Kopieren Sie aus dem Text über Bruno Pauls Messingleuchter den Abschnitt, der bei den Worten „Kurpfälzisches Museum Heidelberg“ einsetzt, und enden Sie nach „zu sehen ist.“.

- [Vorliegender Text]:
§

Kurpfälzisches Museum Heidelberg

Luxus für alle

› Schon Jahrzehnte bevor Ikea mit seinen flexiblen, selbst zusammenschraubbaren Möbeln die Einrichtungswelt revolutionierte, hatte Bruno Paul diese zündende Idee. Der gebürtige Sachse, der zum Münchner Jugendstilzirkel gehörte, entwarf 1901 einen siebenarmigen Leuchter aus Messing, der sich wie ein schwedisches Regal zusammen- und wieder auseinanderbauen sowie in verschiedenen Varianten aufstellen lässt. Drei Jahre später ging dieses elegante Deko-Stück in Serie, das jetzt in der Heidelberger Ausstellung zu sehen ist.

§

- [Bereitgestellte Angaben]:

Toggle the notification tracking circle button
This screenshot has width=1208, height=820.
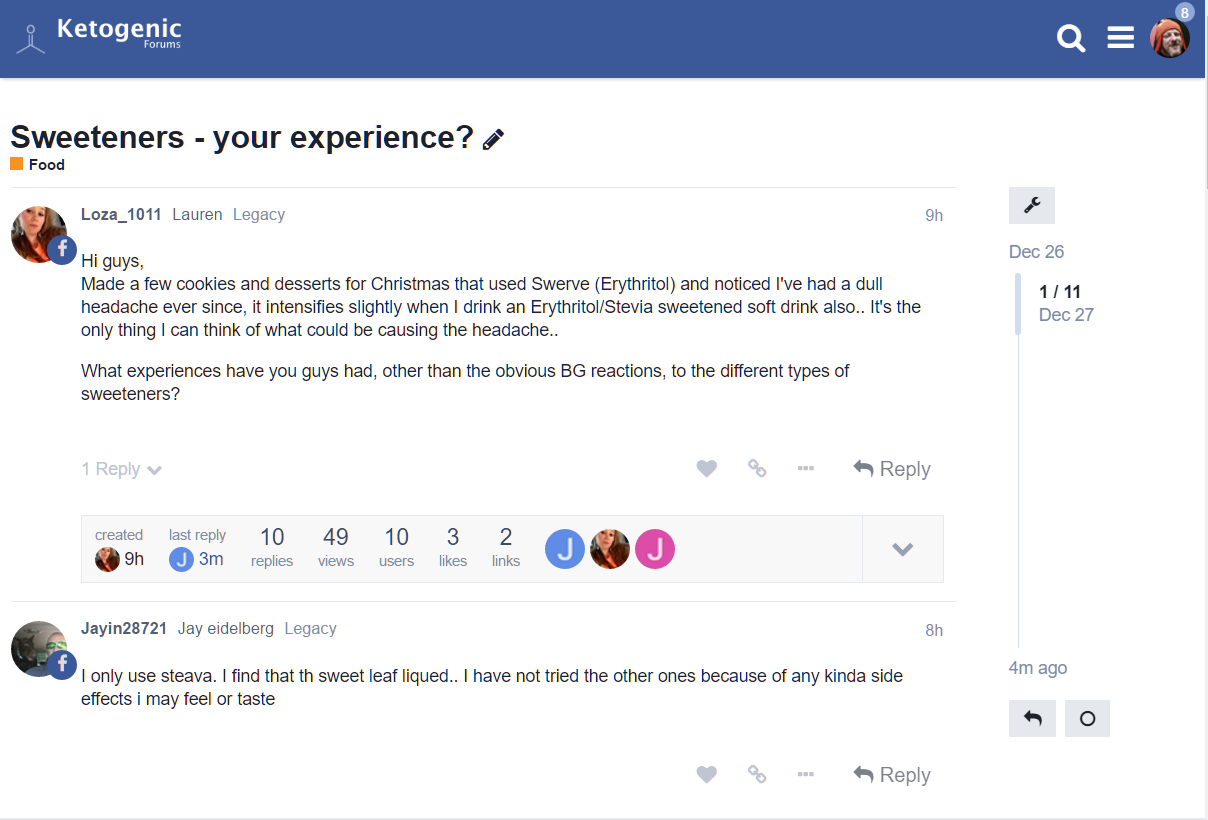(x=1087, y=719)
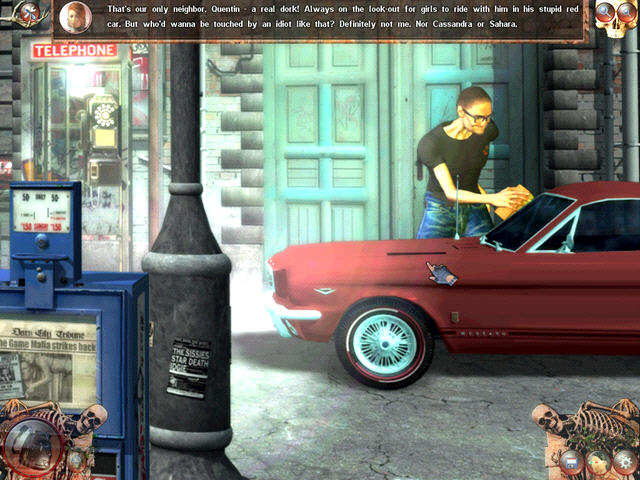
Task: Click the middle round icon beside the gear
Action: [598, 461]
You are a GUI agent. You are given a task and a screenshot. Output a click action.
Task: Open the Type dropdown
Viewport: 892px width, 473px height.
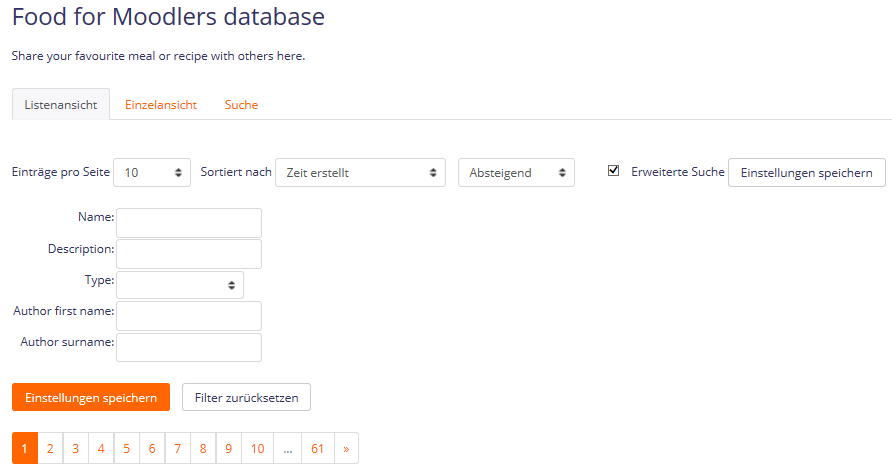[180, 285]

§

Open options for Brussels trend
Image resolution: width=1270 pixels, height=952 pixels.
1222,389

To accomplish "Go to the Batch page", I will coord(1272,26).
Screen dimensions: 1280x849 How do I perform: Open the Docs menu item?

§

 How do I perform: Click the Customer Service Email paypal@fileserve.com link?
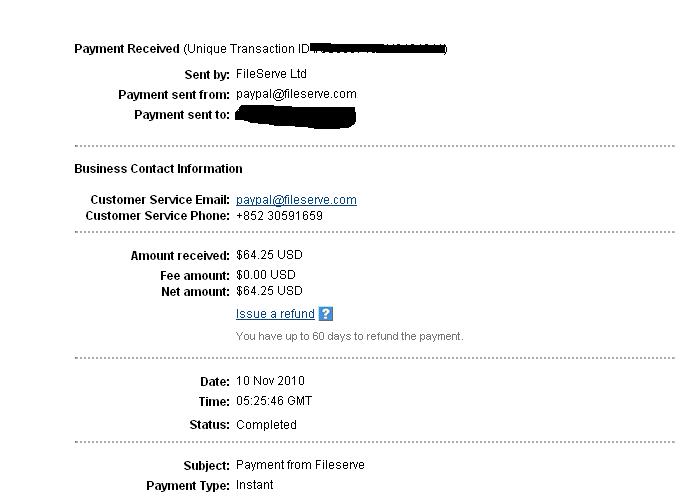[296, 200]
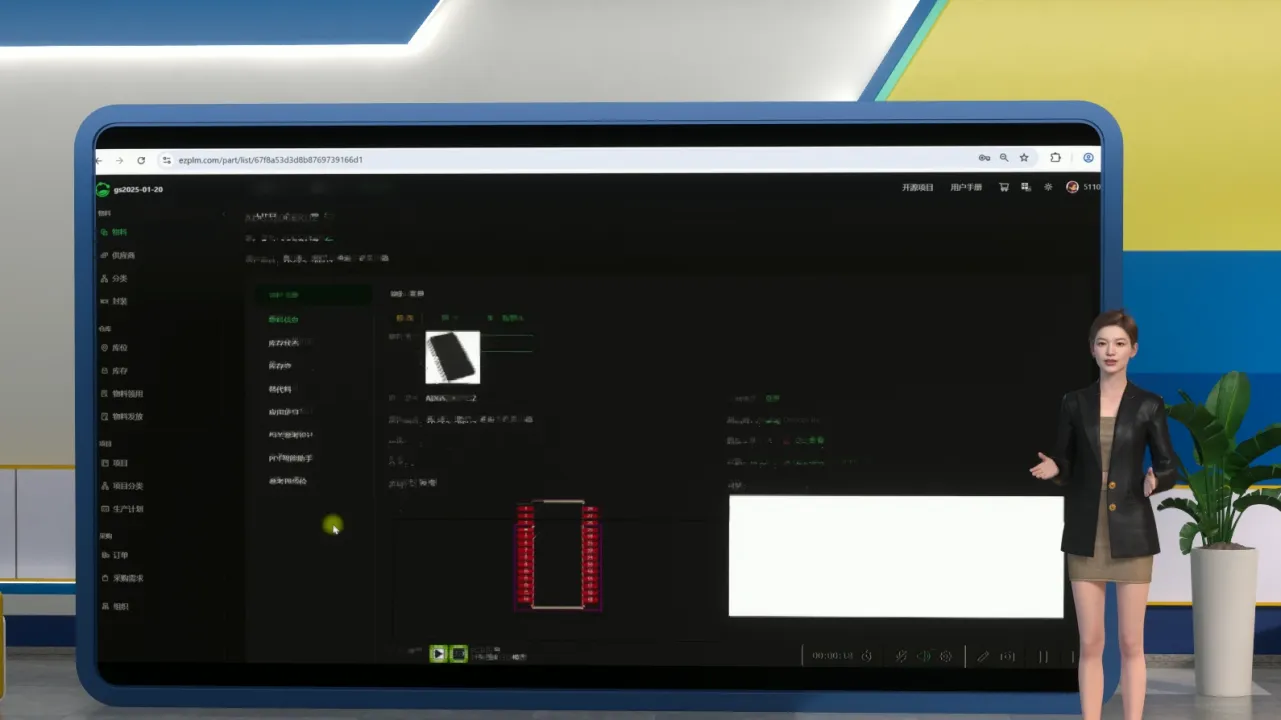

§

- [Lösung]:
Kurpfälzisches Museum Heidelberg

Luxus für alle

› Schon Jahrzehnte bevor Ikea mit seinen flexiblen, selbst zusammenschraubbaren Möbeln die Einrichtungswelt revolutionierte, hatte Bruno Paul diese zündende Idee. Der gebürtige Sachse, der zum Münchner Jugendstilzirkel gehörte, entwarf 1901 einen siebenarmigen Leuchter aus Messing, der sich wie ein schwedisches Regal zusammen- und wieder auseinanderbauen sowie in verschiedenen Varianten aufstellen lässt. Drei Jahre später ging dieses elegante Deko-Stück in Serie, das jetzt in der Heidelberger Ausstellung zu sehen ist.